At the sound of the two men approaching, they all froze. They were too late.
“What now?” Daisy whispered.
They had all but one of Edna’s legs untied from the chair and no time to make a run for it. The only thing they could do was fight their way out. In the dark, in an unfamiliar territory, against two grown men with guns. How could this possibly go wrong?
Cordelia instructed Daisy to loop Edna’s arm around her shoulders and half drag her away from the entrance. Cordelia grabbed a rusted rake with an ancient wooden handle that was propped up against the wall and waited in the shadows.
As soon as Sean’s large frame filled the door, Cordelia swung the rake, cracking him across the temple. He went down like a sack of potatoes, his head lolling to the side. A trickle of blood cut a path across the dirt floor, moving slower than snail slime.
“What the hell?” Jameson stopped short at the sight of Sean and didn’t see the rake coming. Cordelia swung wide, and his teeth rattled together like a BB in a boxcar. He went down in a heap of dust next to Sean.
“Oh my God, Miss Cordelia. You never told me you played baseball,” Daisy said.
“I don’t.” Cordelia tossed the rake to the side, a little frightened of what she’d done. She’d never so much as swatted a fly in her life. Her hands shook as fear and fire coursed through her veins. “Let’s go before they wake up.”

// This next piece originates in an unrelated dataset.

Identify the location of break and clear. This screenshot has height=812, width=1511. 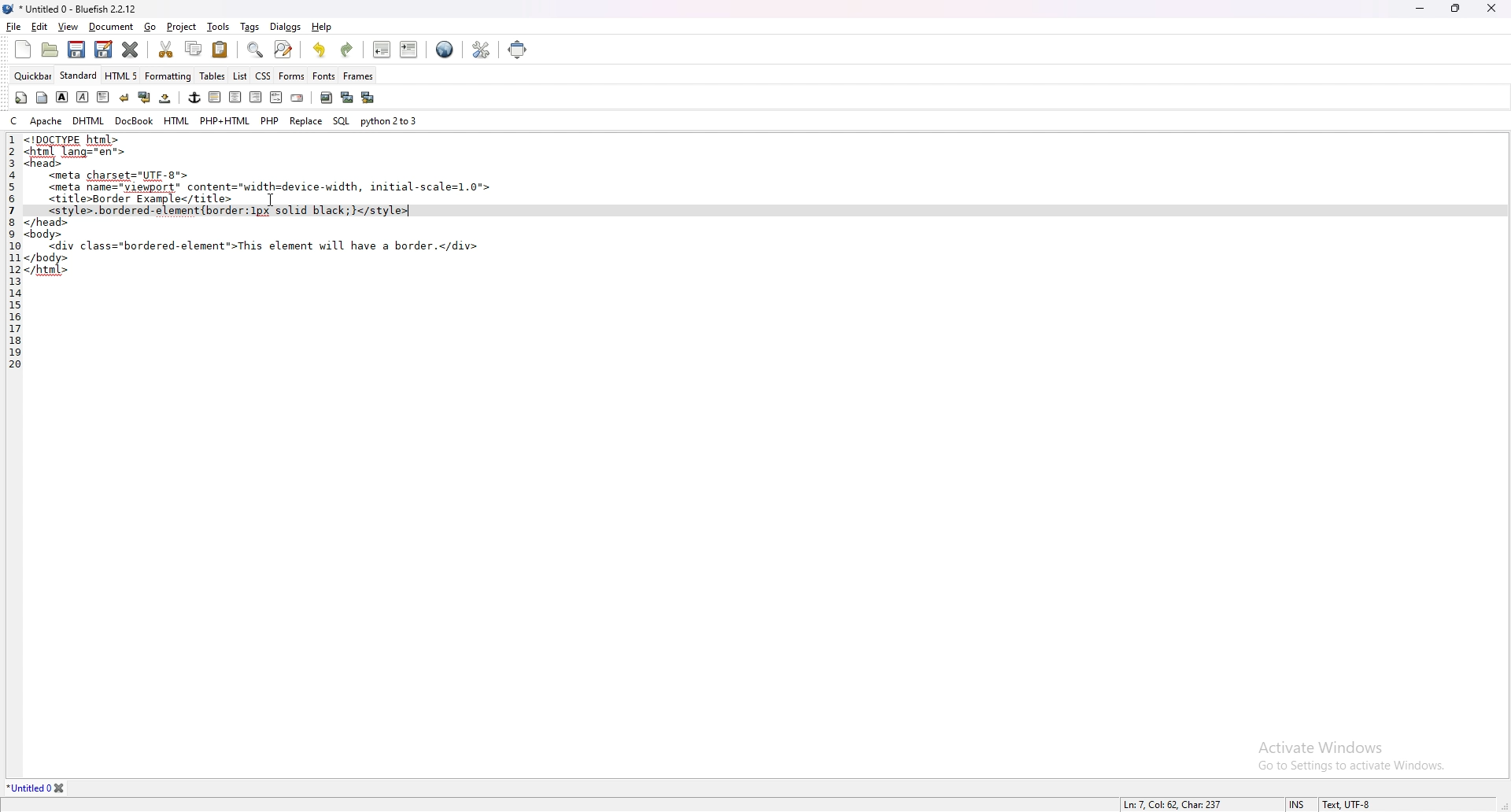
(144, 97).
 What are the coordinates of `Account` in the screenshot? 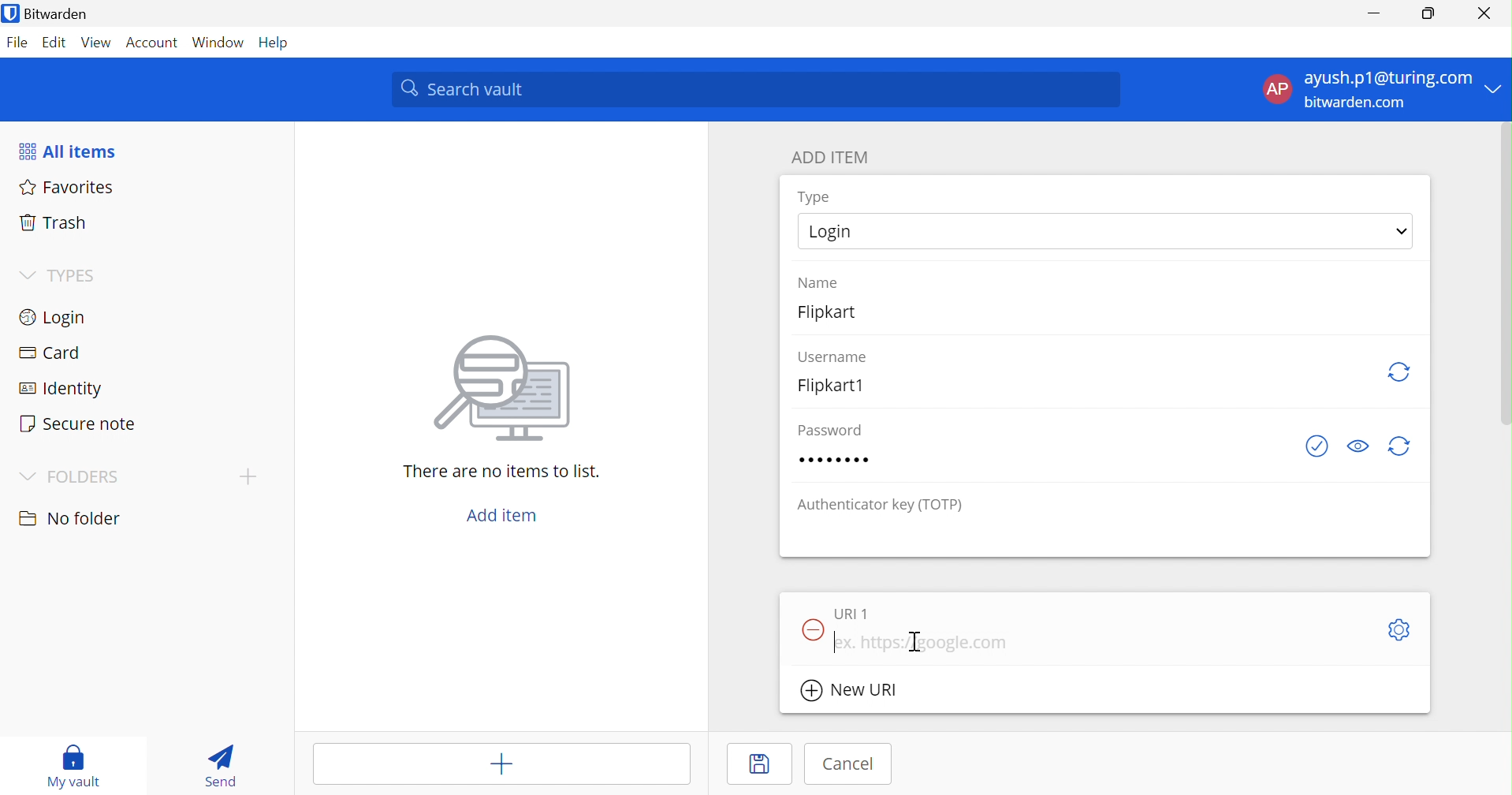 It's located at (153, 43).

They dug through Sean’s pockets until they found Edna’s keys and tossed them to her.
Just in case, Cordelia relieved both men of their guns, holding them by her thumbs and index fingers, like they might go off if she wrapped her palms around them.
Once they stepped outside, she tossed them into a nearby bush.
They’d be impossible to find in the dark.
“Should we call the police?” Daisy asked.
“No,” Cordelia and Edna said at the same time.
They stopped and looked at each other, unsure of why the other said no.
Cordelia didn’t want to involve the sheriff because she was certain he’d been the one to delete the pictures off her phone.
But what did Edna have to gain by keeping the police out of this?
She’d been the one who’d been thrown in a trunk, after all.
She had to know Sean would come for her again, and maybe she wouldn’t be so lucky next time.
“Why did Sean take you from the festival?” Cordelia asked. “And don’t bother lying, I saw the two of you in that alley. That’s how we ended up out here.”
“You were spying on me?” Edna’s eye bulged with indignation.
Daisy’s nose scrunched. “And you’re welcome for it, you ungrateful bi—”
Cordelia put a hand on Daisy’s arm to still her. “Why is he so convinced the Chickadee land is holding oil? You owe us that much.”
Edna released a deep sigh as she glanced between them and the building where her abductors had been knocked out. “Let’s get out of here first. If you follow me back to my house, I’ll explain everything. I swear.”